Flagler Steakhouse
Old Palm Beach Power, Serious Bottle Depth
Palm Beach · Palm Beach · Steak House · Visit Website ↗
Reviewed April 7, 2026
Wingman Metrics
First Impression
You walk into Flagler Steakhouse and the room does exactly what it's supposed to — dramatic beamed ceilings, red-white-and-blue prep-luxe palette, oversized chandeliers — and so does the wine list. It's thick, serious, and built for people who know what they want. This is not the place you order the house Cab and move on.
Selection Deep Dive
With 400 to 600 selections anchored in California, France, and Italy, the list reads like a greatest-hits album for the classic steakhouse drinker — and that's a compliment. California is the backbone: Caymus Special Selection, Silver Oak, Stag's Leap, Jordan, Nickel & Nickel, Kistler Chardonnay, and yes, Screaming Eagle and Opus One for the table that wants to make an entrance. France brings the prestige weight with Château Margaux, Château Lafite Rothschild, Château Pétrus, and Domaine de la Romanée-Conti for anyone whose expense account has no ceiling. Italy earns its seat with Barolo heavyweights like Giacomo Conterno and Gaja. It's not an adventurous list by any stretch — you won't find natural wine or obscure Georgian amber here — but depth and ambition are undeniable, and the Wine Spectator Best of Award of Excellence it's held since 2014 is well-earned.
By the Glass
Twenty to thirty-five options by the glass is generous for a steakhouse of this caliber, with pours ranging from $15 up to $45 — solid spread that lets you explore without committing to a bottle. We'd expect the glass program to track the bottle list's California-forward identity, meaning Cabernet and Chardonnay will dominate. The top end of that range earns its price; don't default to the cheapest pour without asking Kaysie Rogers what's worth the step-up tonight.

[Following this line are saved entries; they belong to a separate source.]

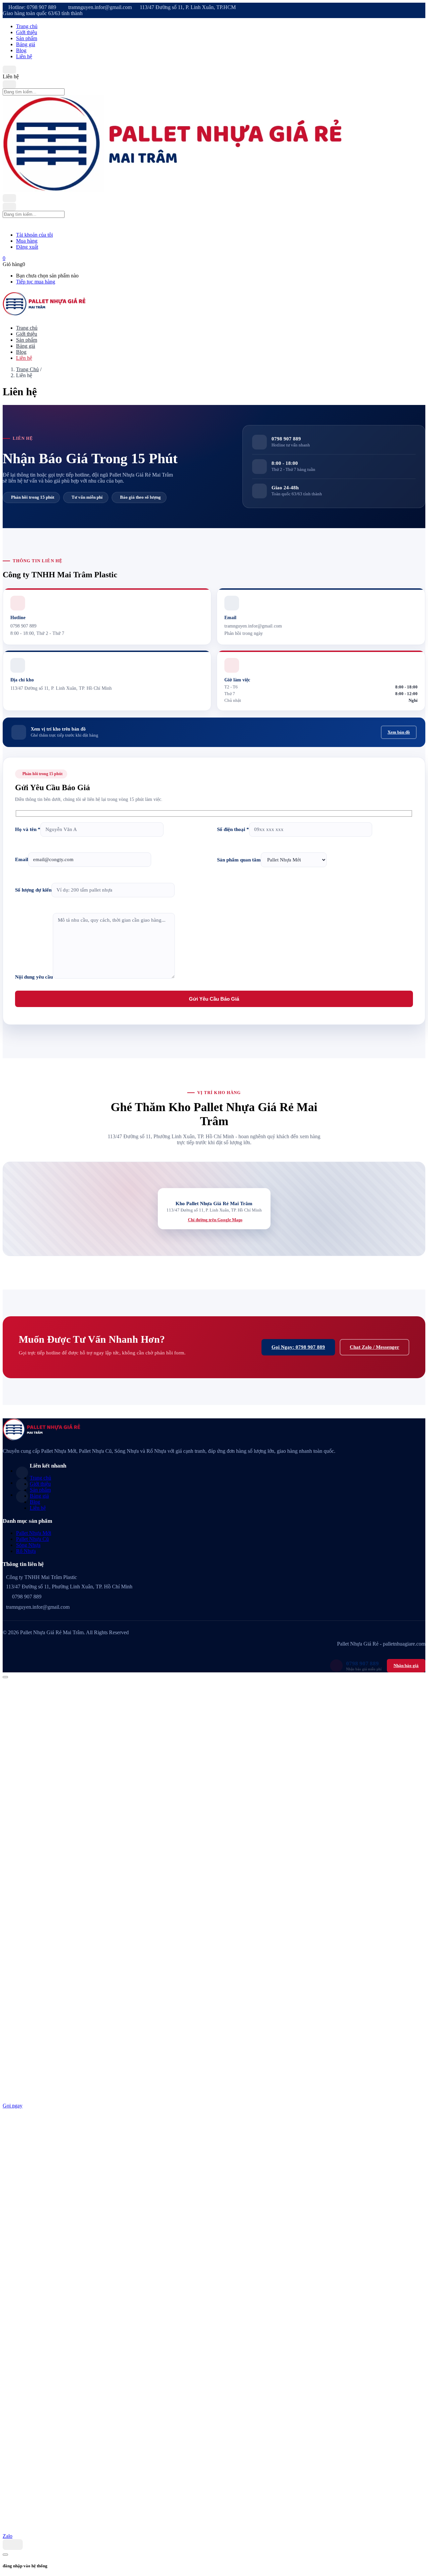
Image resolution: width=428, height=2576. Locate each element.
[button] (4, 258)
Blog (21, 50)
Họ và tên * (27, 829)
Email (21, 859)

Jordan Vineyard & Winery Cabernet Sauvignon — $15–$45 by the glass
Jordan is the sleeper at a list like this — consistently well-made Alexander Valley Cab that doesn't charge you the Napa premium. At a table full of Screaming Eagle and Pétrus, it's the smart order that nobody argues with.
Giacomo Conterno Barolo
Everyone at this steakhouse is reaching for California Cab, which means the Barolos from producers like Giacomo Conterno get overlooked. Traditional Conterno is built for red meat — structured, age-worthy, and a legitimate alternative to the Napa parade that most tables never consider.
Screaming Eagle Cabernet Sauvignon
Look, it's Screaming Eagle — it's extraordinary juice — but at a steakhouse in Palm Beach you are paying a full Palm Beach steakhouse markup on top of an already astronomical allocation price. Unless someone else is buying, this is a bottle better sourced elsewhere.
Stag's Leap Wine Cellars Cabernet Sauvignon + Chopped Iceberg Wedge
Hear us out: the wedge is cold, creamy, and acidic from blue cheese and dressing, and a structured Stag's Leap Cab — with its signature iron-fist-velvet-glove fruit — handles that richness without getting bulldozed. It's a better opener than most people expect.
🔥 The Bottom Line
Flagler Steakhouse is exactly what it promises — a serious, well-stocked wine program built for the Palm Beach crowd, with a sommelier who can guide you through it and enough bottle depth to reward the curious. The markups run steep, but the credentials are real and the execution is tight.